The information in this report is being furnished pursuant to Item 7.01 of Form 8-K and shall not be deemed filed for purposes of Section 18 of the Securities Exchange Act of 1934, as amended, or otherwise subject to the liabilities of that section, nor shall such information be deemed incorporated by reference in any filing under the Securities Act of 1933, as amended, or the Securities Exchange Act of 1934, as amended.
The statements and certain other information contained in this report, which can be identified by the use of forward-looking terminology such as may, will, expect, continue, remains, intend, aim, towards, should, prospects, could, future, potential, believes, plans, likely, anticipate, position, consider, probable, committed, achieve, and focused, or the negative thereof or other variations thereon or comparable terminology, constitute forward-looking statements within the meaning of Section 27A of the Securities Act of 1933, as amended, and Section 21E of the Securities Exchange Act of 1934, as amended, and are subject to the safe harbors created thereby.

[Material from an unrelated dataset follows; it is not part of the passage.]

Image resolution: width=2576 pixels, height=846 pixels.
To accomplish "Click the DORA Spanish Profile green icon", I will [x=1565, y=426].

These statements should be considered as subject to the many risks and uncertainties that exist in the Companys operations and business environment. Such risks and uncertainties could cause actual results to differ materially from those projected. These uncertainties include, but are not limited to, economic conditions, market demand and pricing, competitive and cost factors, and other risk factors.
SIGNATURES
Pursuant to the requirements of the Securities Exchange Act of 1934, the registrant has duly caused this report to be signed on its behalf by the undersigned, thereunto duly authorized.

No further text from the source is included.